When two identical photons impinge on a beam-splitter from different sides, they don't leave the beam-splitter independently but always together through one of the two possible outputs. This two-photon interference phenomenon (known as Hong-Ou-Mandel effect [1]) is a consequence of the bosonic properties of the photons and the symmetry of the beam-sSagnac Sourceplitter. This effect and its extensions to more particles (multi-photon interference) crucially rely on the indistinguishability of the photons, that is, that their internal properties, such as polarisation and spectrum, are identical or at least overlap.

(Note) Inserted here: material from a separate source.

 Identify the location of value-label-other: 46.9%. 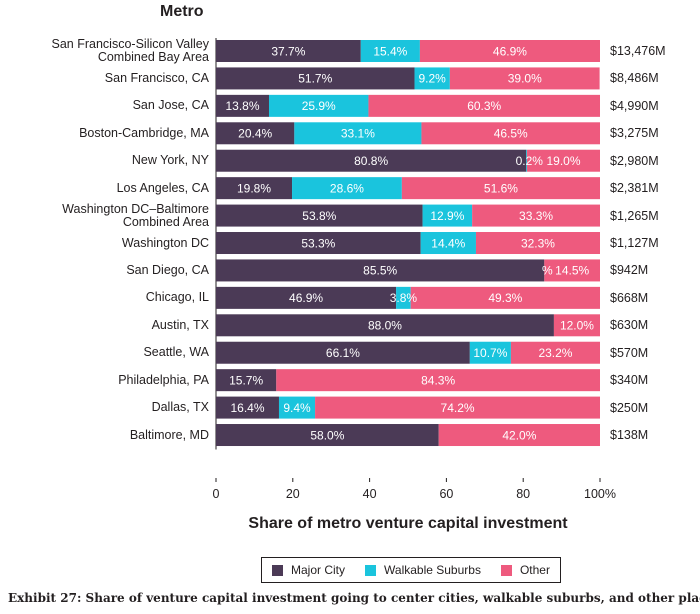
(510, 51).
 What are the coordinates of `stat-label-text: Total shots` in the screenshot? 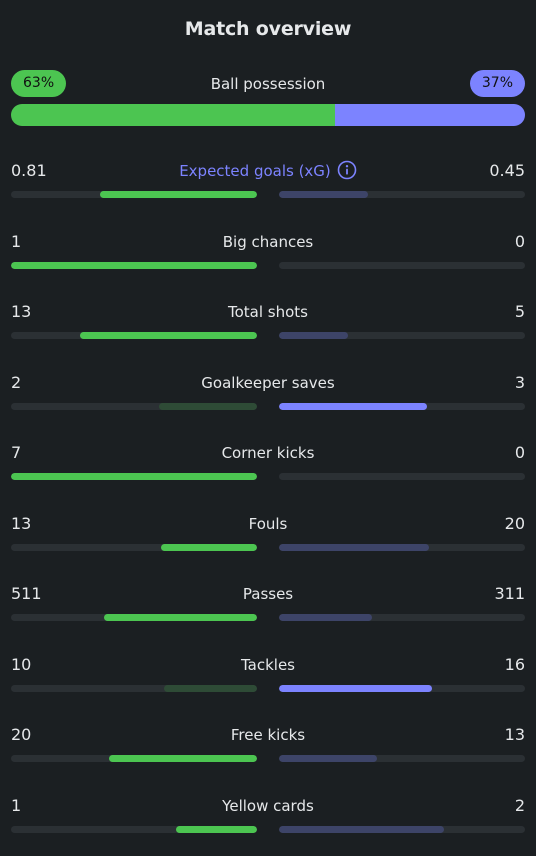 It's located at (268, 312).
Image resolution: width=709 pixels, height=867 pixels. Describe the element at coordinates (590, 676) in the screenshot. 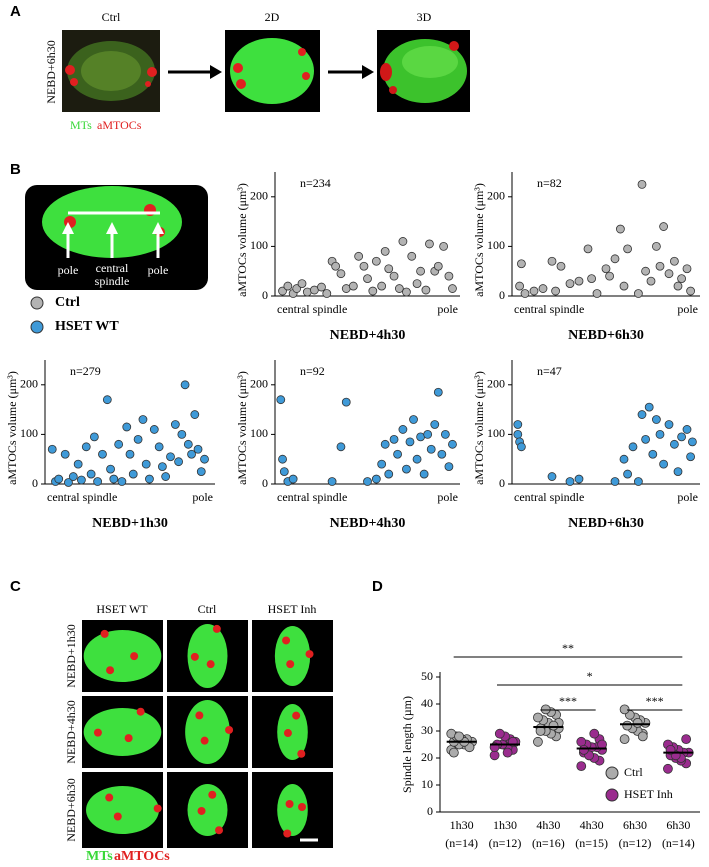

We could demonstrate very recently via entangled four-photon states generated in Sagnac interferometers (see image) that not only the magnitude of this overlap has an influence on the resulting interference, but also its phase - amouting to what is known as the collective phase of the particles [2,3].

In your master thesis you would investigate how one could use that collective phase for quantum sensing, that is the measurement of a phase shift with higher precision than possible with classical light of the same wavelength. In order to achieve that you would set up a second Sagnac-based photon-pair source in parallel to an already existing one and then probe an interferometer with variable delay with the so generated four-photon states.

  1. K. Hong, Z. Y. Ou, and L. Mandel, "Measurement of Subpicosecond Time Intervals between Two Photons by Interference," Phys. Rev. Lett. 59, 2044 (1987),
  2. A. E. Jones , A. J. Menssen , H. M. Chrzanowski, T. A. W. Wolterink , V. S. Shchesnovich, and I. A. Walmsley, "Multiparticle Interference of Pairwise Distinguishable Photons", Phys. Rev. Lett. 125, 123603 (2020),
  3. T. Faleo, E. Brunner, J. Webb, A. Pickston, J. Ho, G. Weihs, A. Buchleitner, C. Dittel, G. Dufour, A. Fedrizzi and R. Keil, "Entanglement-induced collective many-body interference," arXiv.2310.08630 (2023).